(The problem)
Output the lines of the material below exactly as they appear, starting at the line that contains "You are a computer-use agent." and ending at the line that contains "pos(538,35)".

(Material supplied)
Start
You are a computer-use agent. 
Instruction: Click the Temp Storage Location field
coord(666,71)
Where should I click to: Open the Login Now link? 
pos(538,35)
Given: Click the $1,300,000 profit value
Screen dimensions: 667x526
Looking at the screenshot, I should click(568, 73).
End
Start
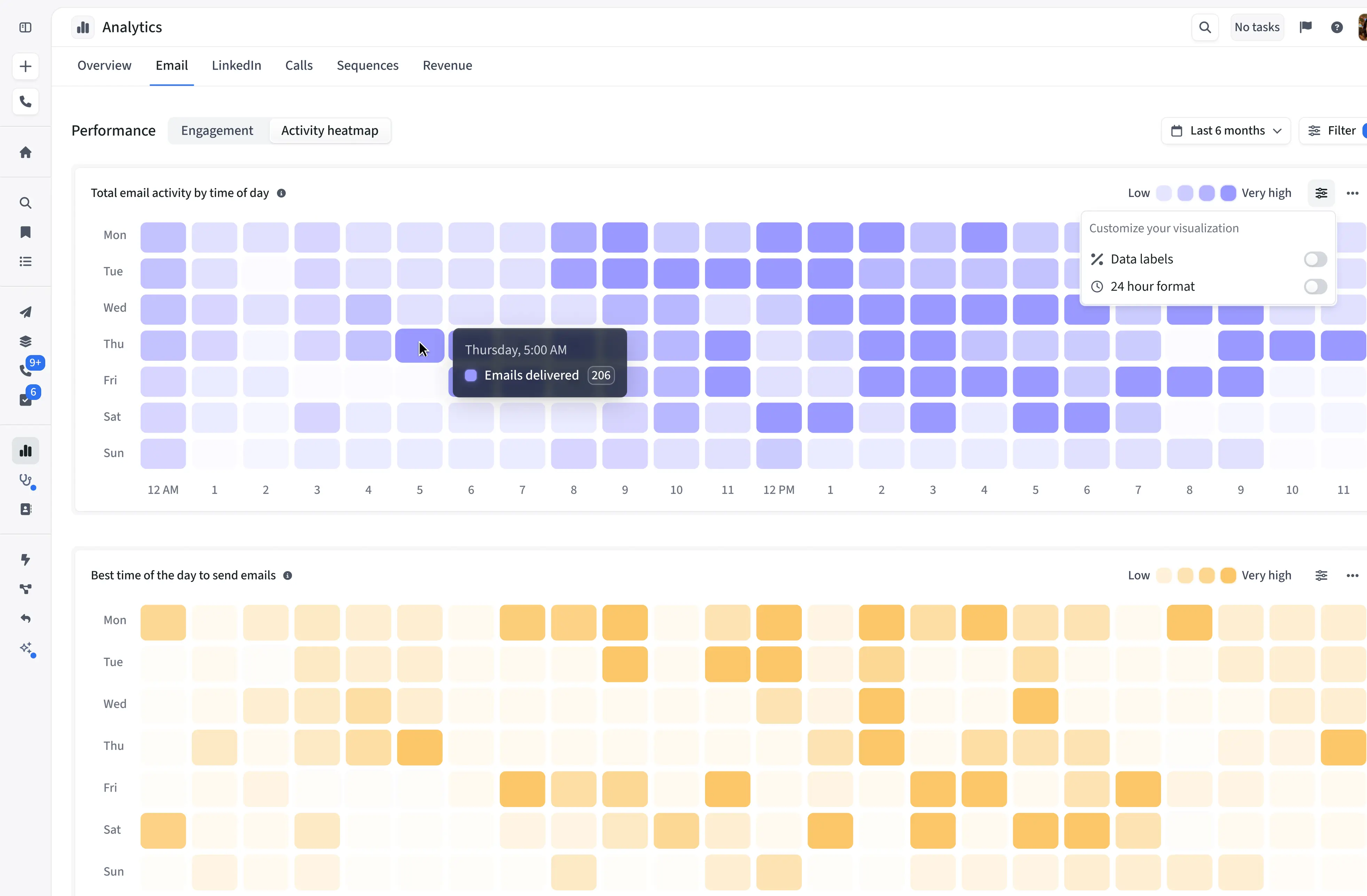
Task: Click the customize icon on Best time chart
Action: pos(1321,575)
End
(Task output)
You are a computer-use agent. 
Instruction: Click the Temp Storage Location field
coord(666,71)
Where should I click to: Open the Login Now link? 
pos(538,35)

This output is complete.